フィナステリドの効果とデュタステリドの効果

現在、フィナステリドの他にデュタステリドという成分が入った薬が認可されています。 しかし、2015年に認可された薬であり、成分のデュタステリドもそこまで有名ではありません。良く知らない成分の入った薬を使用するのは怖いと思われますので、デュタステリドの効果を見ていきます。

開発の経緯

2001年にイギリスの製薬会社であるグラクソ・スミスクライン社によって、前立腺肥大症の改善薬として開発されました。開発の経緯はフィナステリドと同じです。フィナステリドも前立腺肥大症の改善薬として開発されています。

そもそも、前立腺が肥大する原因は、脱毛を促す酵素であるジヒドロテストステロンの量が増えるからです。体内のジヒドロテストステロンの濃度が高くなれば前立腺肥大症となるのです。

そして、ジヒドロテストステロンは、男性ホルモンのテストステロンと体内にある5αリダクターゼが結合することで生まれます。この5αリダクターゼはⅠ型とⅡ型があります。フィナステリドの方は5αリダクターゼⅡ型の活動を阻害する薬です。 一方、デュタステリドは5αリダクターゼⅠ型、Ⅱ型、両方の活動を阻害する効果があります。

効果

フィナステリドで5αリダクターゼⅡ型を抑制しても、5αリダクターゼがⅠ型はジヒドロテストステロンを生成するので、デュタステリドの方がフィナステリドよりも発毛効果が1.5倍高くなっています。

また、体内に入ってから半減期を迎えるまでの時間が非常に長く、一度服用をしてしまえば約2週間は効果を発揮し続けます。この期間中は体内のジヒドロテストステロンの生成量を抑制します。2週間経過しますと、体内のジヒドロテストステロンの量は約87.5%まで減少させることができました。

副作用

副作用はフィナステリドと同様に勃起不全があります。この勃起不全になる割合ですが、フィナステリドと同じくらいであるとの臨床結果があります。

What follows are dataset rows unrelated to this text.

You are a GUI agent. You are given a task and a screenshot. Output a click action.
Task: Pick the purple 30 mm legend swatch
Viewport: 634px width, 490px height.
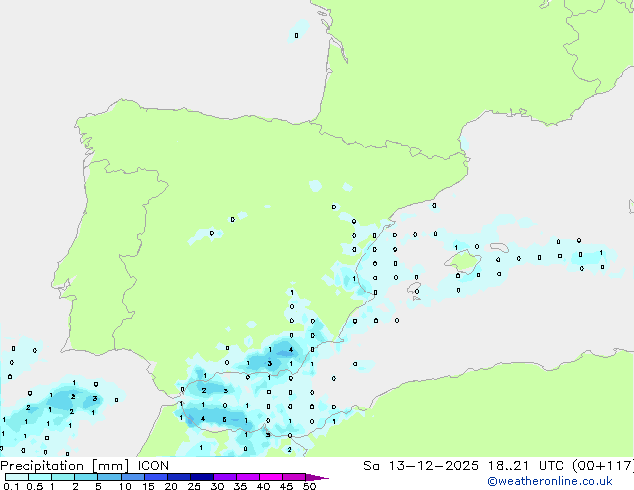click(x=224, y=477)
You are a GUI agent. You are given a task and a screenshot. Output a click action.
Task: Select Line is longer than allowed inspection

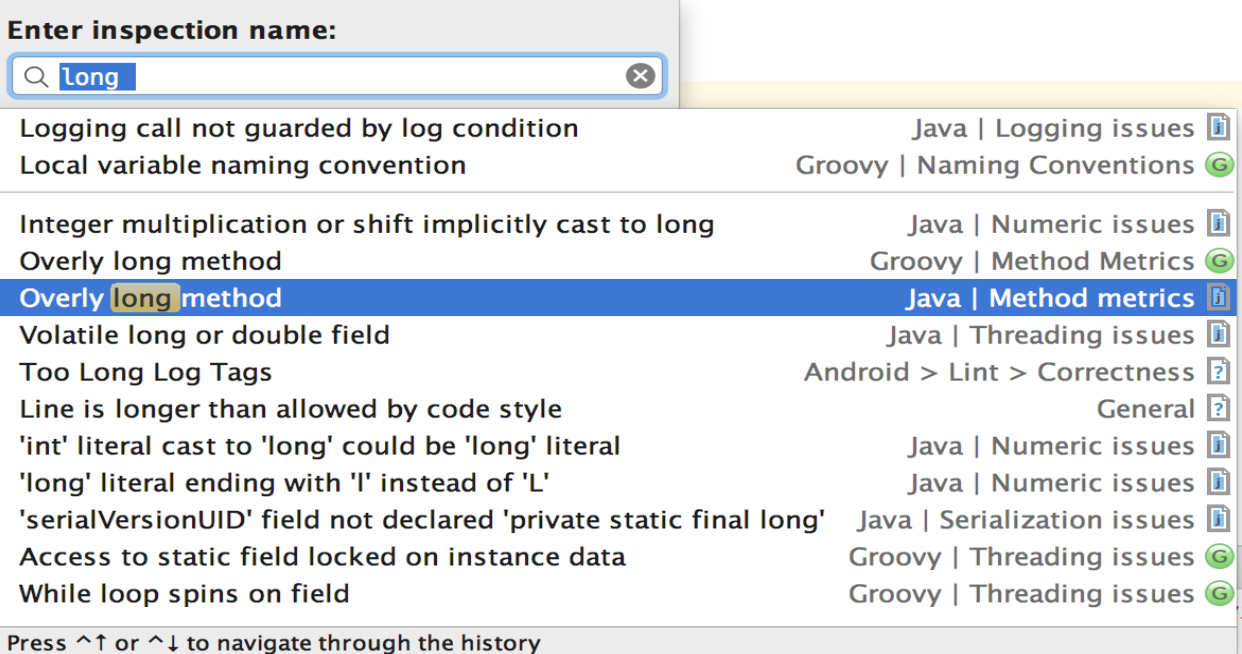[290, 409]
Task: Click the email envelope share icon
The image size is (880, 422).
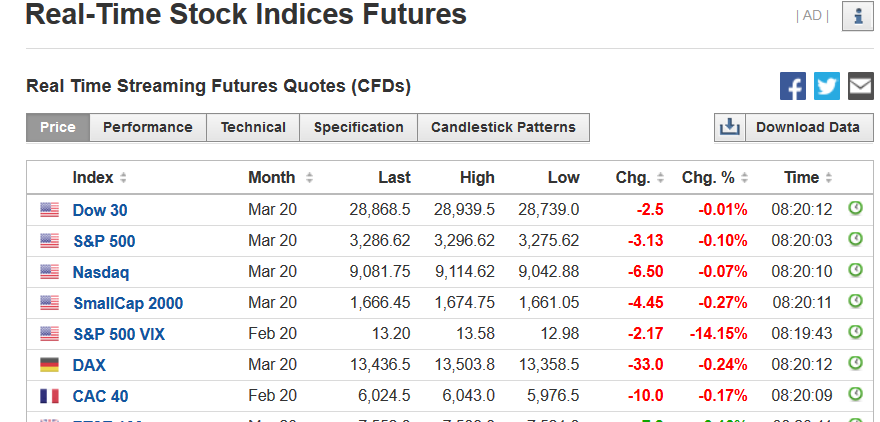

また、鼻喉頭炎というフィナステリドにはない副作用もあります。女性への服用は禁止されており、妊娠中の女性がデュタステリドを服用しますと、子供の生殖器に何らかの悪影響を与える可能性があります。

まとめ

まだ、認可されて日の短いデュタステリド配合のAGA治療薬。その効果はフィナステリドよりも高くなっています。副作用に関しては鼻喉頭炎が増える程度で、フィナステリドと同じくらいです。将来的にフィナステリド配合の薬かデュタステリド配合の薬かを選べるようになるかもしれません。